While Sanger wasn’t a racist herself, she befriended racists, gave them institutional cover, and pursued policies that were most detrimental to racial minorities. Due in no small measure to the targeted placement of Planned Parenthood clinics in poor neighborhoods, blacks have abortions at triple the rate of whites, even though the former tend to be much more pro-life. Whether racially motivated or not, the ideology of control is lethal for minority communities, for the power to control is in the hands of self-anointed elites who do not recognize that the powerless have inalienable human rights.
Q: You offer this book as a feminist critique of eugenics. In what way does your work qualify as feminist?
A: Great question! Feminism should be about the real liberation of women and girls from injustice. Sanger derailed feminism by arguing that women’s problems were due to their fertility. This isn’t feminism; it is a misogynist scapegoating of the female body.

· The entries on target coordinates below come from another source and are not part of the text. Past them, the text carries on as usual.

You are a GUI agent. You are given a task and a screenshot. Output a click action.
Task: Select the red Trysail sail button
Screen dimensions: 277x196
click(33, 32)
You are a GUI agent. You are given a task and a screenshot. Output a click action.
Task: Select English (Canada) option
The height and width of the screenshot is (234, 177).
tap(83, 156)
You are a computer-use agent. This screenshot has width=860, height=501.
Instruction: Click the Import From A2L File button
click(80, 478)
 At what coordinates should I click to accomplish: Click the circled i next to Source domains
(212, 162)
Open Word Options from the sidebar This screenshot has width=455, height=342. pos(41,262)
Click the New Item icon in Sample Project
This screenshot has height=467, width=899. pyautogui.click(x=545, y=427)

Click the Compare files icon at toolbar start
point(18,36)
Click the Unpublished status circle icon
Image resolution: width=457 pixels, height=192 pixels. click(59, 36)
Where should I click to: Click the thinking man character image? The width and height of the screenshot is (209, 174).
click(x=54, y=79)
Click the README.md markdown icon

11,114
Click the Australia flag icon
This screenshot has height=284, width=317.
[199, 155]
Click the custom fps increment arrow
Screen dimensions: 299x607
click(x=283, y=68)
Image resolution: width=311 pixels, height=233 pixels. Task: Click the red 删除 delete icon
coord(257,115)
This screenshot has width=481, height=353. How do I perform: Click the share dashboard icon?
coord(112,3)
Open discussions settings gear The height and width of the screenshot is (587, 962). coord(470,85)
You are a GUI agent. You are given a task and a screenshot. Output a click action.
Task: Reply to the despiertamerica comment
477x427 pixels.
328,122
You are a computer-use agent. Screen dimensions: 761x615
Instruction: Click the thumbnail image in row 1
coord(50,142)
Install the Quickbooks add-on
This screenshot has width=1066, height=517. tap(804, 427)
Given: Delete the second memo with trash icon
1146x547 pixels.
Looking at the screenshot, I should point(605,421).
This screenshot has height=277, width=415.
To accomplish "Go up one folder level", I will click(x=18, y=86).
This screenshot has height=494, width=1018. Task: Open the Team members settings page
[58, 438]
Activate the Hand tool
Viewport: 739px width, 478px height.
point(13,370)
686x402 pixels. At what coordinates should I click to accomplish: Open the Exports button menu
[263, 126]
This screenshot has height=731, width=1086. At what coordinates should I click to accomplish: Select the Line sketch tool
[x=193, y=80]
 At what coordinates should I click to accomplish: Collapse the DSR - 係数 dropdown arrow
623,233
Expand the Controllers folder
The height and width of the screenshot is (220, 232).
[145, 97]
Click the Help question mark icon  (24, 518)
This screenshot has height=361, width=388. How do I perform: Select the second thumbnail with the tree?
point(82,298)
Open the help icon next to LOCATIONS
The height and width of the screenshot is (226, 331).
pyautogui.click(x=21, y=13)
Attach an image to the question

My book exposes this ideology that has corrupted feminism, the logic of which has ultimately led many women into thinking that their liberation somehow depends on abortion. But abortion is not liberating for women, because it tells a woman to “solve” her problems by committing a lethally violent act against a vulnerable and innocent person.
Real feminism affirms the value of motherhood and of self-gift to female development. And it attempts to deal directly with the problems that women face, instead of obfuscating the issues by blaming their fertility and children.